### KUTIPAN DOKUMEN
★ ★ ★ ★

Berdasarkan definisi di atas, bisa disimpulkan ada 5 syarat yang harus terpenuhi agar sebuah hadis bisa dinilai shahih yaitu:
1. Perawinya adil
2. Perawinya dhobit (sempurna ketelitiannya)
3. Sanadnya bersambung
4. Tidak ber’illat (berpenyakit, baik pada SANAD maupun MATAN-nya)
5. Tidak syadz (bertentangan dengan riwayat yang lebih kuat perawinya)
Jika ada satu saja syarat yang tidak terpenuhi (apalagi lebih dari satu) maka sebuah riwayat langsung jatuh dan dihukumi dhoif, bahkan bisa sampai taraf maudhu’ (palsu).
9. IBNU KHUZAIMAH
وصححه ابن خزيمة والترمذي
hadis ini dishahihkan oleh Ibnu Khuzaimah dan At-Tirmidzi
Ibnu Hajar menyebut bahwa hadis tentang air laut ini dishahihkan oleh Ibnu Khuzaimah.
Dengan mengacu pada definisi shahih menurut ulama hadis sebagaimana yang telah diterangkan sebelumnya, jika Ibnu Khuzaimah mengatakan hadis ini shahih, maknanya Ibnu Khuzaimah menilai seluruh perawi hadis ini adil dan dhobith (sempurna ketelitiannya). Sanadnya juga bersambung dan selamat dari illat maupun syadz.
Siapakah Ibnu Khuzaimah?
Beliau termasuk ulama besar hadis. Nama lengkap beliau Abu Bakr Muhammad bin Ishaq bin Khuzaimah An-Naisaburi. Lahir th 223 H di Naisabur.
Ketika Ibnu Khuzaimah kecil ingin belajar hadis, ayahnya memberi syarat agar dia hapal Al-Qur’an. Maka Ibnu Khuzaimah pun berhasil menghapal Al-Qur’an seluruhnya dan memulai rihlah tholabul ilmi pada usia 17 th.

★ ★ ★ ★

### DATA YANG DIBERIKAN
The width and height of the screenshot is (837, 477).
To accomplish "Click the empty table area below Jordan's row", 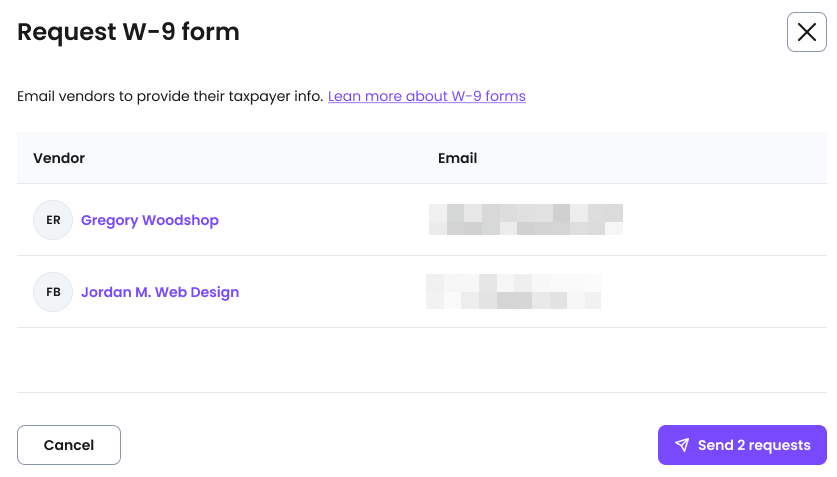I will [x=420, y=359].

★ ★ ★ ★

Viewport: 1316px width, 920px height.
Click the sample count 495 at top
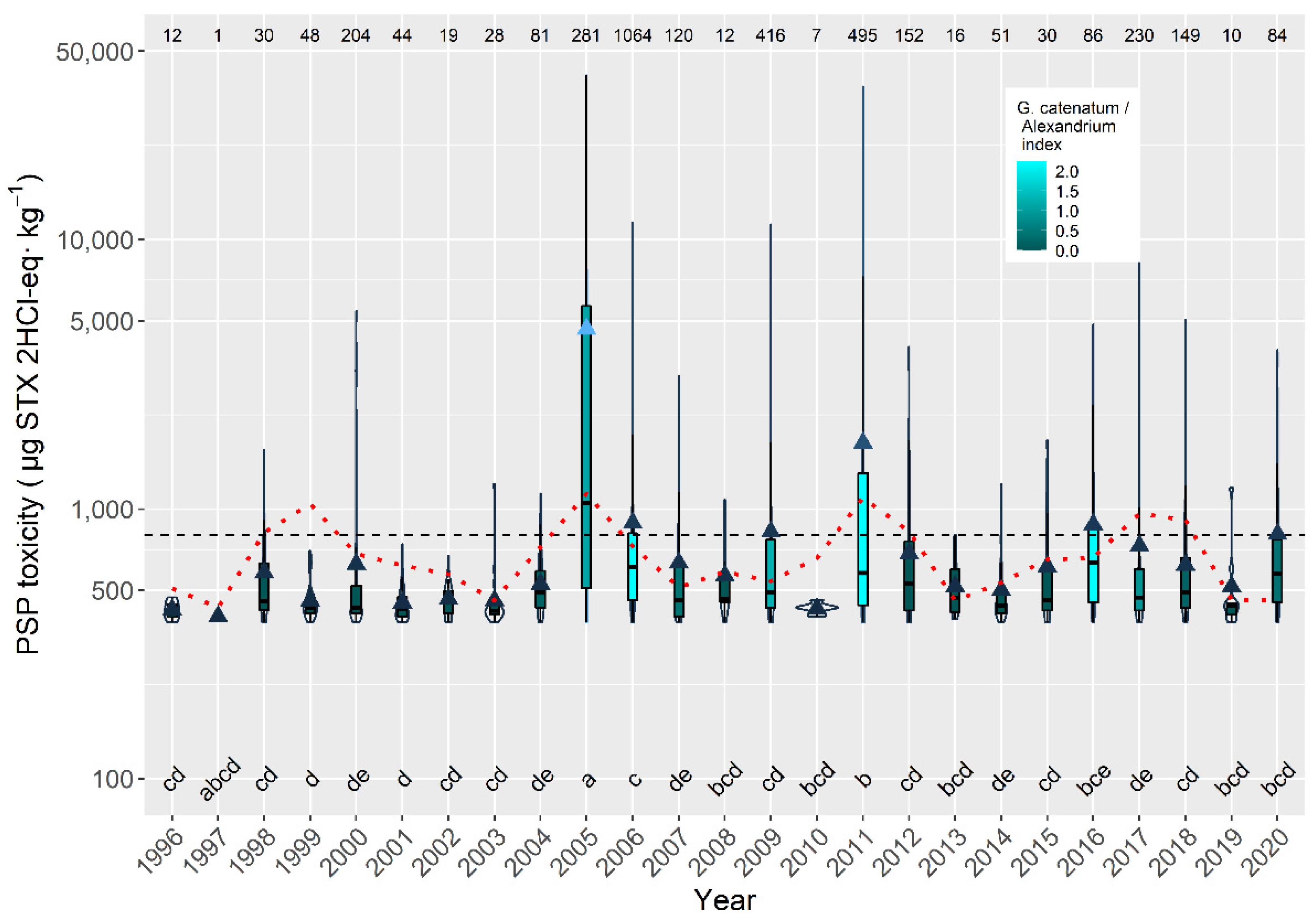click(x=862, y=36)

★ ★ ★ ★

### LATIHAN A
Temukan setiap baris catatan yang memuat kata "height", lalu salin baris-baris tersebut.
### LATIHAN B
Teruskan kutipan tentang syarat hadis shahih dan Ibnu Khuzaimah mulai dari kalimat terakhirnya.
Kutipan tentang hadis dan catatan itu tidak saling berkaitan.

### JAWABAN TERTULIS A
The width and height of the screenshot is (837, 477).
Viewport: 1316px width, 920px height.

### JAWABAN TERTULIS B
Di antara guru-gurunya adalah Bukhari, Muslim, Ishaq bin Rohawaih dan lain lain.
Beliau terkenal sangat dermawan, sampai-sampai baju yang dipakainya juga didermakan. Pernah membuat undangan makan di kebun yang mengumpulkan orang fakir dan miskin dan menghidangkan segala jenis makanan, minuman, manis-manisan sampai-sampai orang menyangka bahwa itu adalah pesta untuk raja besar.
Ada 140 lebih karya-karya beliau. Yang paling terkenal adalah kitab hadisnya yang bernama Mukhtashor Al-Mukhtashor Min Al-Musnad Ash-Shohih ‘An An-Nabi yang kemudian lebih populer dengan nama Shohih Ibni Khuzaimah. Ulama-ulama Hadis mutaqoddimin lebih sering menyebutnya Mukhtashor Al-Mukhtashor.
Beliau wafat th 311 H.
At-Tirmidzi yang disebut bersama Ibnu Khuzaimah menshahihkan hadis ini sudah diterangkan sebelumnya biografi singkatnya.
10. MALIK
ورواه مالك والشافعي وأحمد
Artinya:
(hadis ini juga) diriwayatkan oleh Imam Malik, Asy-Syafi’i, dan Ahmad
Selain diriwayatkan oleh al-arba’ah/empat kompilator hadis (yaitu Abu Dawud dalam sunan-nya, An-Nasa-i dalam sunan-nya, At-Tirmidzi dalam sunan-nya, dan Ibnu Majah dalam sunan-nya) dan Ibnu Abi Syaibah (dalam mushonnaf-nya) Ibnu Hajar juga menginformasikan bahwa hadis ini ditakhrij oleh Malik, Asy-Syafi’I, dan Ahmad.
Jika sebuah hadis disebut diriwayatkan/ditakhrij oleh Malik, maka hukum asalnya hadis itu terdapat dalam kitab hadis Malik yang terkenal: Al-Muwattho’
Siapakah Malik?
Beliau adalah Imam madzhab terkenal. Madzhabnya dikenal dengan nama madzhab Maliki.
Nama lengkapnya Abu Abdillah Malik bin Anas Al-Madani.
Beliau adalah imamnya Darul Hijroh: Al-Madinatul Munawwaroh.
Gurunya banyak, seperti Az-Zuhri, Nafi’, dan lain lain.
Hapalannya juga tajam. Pernah Az-Zuhri mengajarkan sekitar 40 lebih hadis, kemudian keesokan harinya ketika murid-muridnya ditanya siapa yang hapal pelajaran kemarin, ternyata hanya Malik yang bisa melakukannya.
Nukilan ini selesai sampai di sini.